Dataset extract -
------
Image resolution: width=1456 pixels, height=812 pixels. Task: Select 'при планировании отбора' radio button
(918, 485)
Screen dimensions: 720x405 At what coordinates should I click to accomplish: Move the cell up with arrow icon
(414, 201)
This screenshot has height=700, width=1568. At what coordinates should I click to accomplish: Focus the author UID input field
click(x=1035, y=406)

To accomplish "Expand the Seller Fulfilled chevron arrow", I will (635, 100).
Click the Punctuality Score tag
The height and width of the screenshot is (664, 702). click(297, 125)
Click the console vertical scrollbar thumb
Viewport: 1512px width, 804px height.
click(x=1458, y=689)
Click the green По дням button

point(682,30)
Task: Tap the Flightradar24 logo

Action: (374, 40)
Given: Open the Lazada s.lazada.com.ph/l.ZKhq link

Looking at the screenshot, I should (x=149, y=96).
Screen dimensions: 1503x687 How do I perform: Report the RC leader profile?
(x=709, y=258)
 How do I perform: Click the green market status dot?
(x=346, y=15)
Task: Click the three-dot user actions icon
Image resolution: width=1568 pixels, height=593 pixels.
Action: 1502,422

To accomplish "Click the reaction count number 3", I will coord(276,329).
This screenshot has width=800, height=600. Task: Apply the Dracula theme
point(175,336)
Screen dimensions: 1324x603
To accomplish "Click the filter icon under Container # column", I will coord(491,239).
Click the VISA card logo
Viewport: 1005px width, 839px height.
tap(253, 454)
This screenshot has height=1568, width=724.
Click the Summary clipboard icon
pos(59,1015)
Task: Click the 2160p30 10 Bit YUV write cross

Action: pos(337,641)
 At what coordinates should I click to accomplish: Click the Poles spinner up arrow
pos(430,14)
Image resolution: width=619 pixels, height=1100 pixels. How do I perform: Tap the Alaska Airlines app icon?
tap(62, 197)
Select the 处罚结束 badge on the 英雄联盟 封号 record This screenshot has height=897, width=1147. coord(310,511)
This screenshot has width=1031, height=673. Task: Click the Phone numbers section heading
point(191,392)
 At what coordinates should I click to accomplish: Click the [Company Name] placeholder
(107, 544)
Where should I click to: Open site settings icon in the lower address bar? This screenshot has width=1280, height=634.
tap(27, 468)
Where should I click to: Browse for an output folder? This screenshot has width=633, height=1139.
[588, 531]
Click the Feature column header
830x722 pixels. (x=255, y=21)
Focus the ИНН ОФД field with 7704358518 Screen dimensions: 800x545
------
Action item -
Search the data for "Where should I click to: Open". Beginning with that line, set down every line through the last exactly.

Final answer -
Where should I click to: Open site settings icon in the lower address bar? This screenshot has width=1280, height=634.
tap(27, 468)
Where should I click to: Browse for an output folder? This screenshot has width=633, height=1139.
[588, 531]
Click the Feature column header
830x722 pixels. (x=255, y=21)
Focus the ИНН ОФД field with 7704358518 Screen dimensions: 800x545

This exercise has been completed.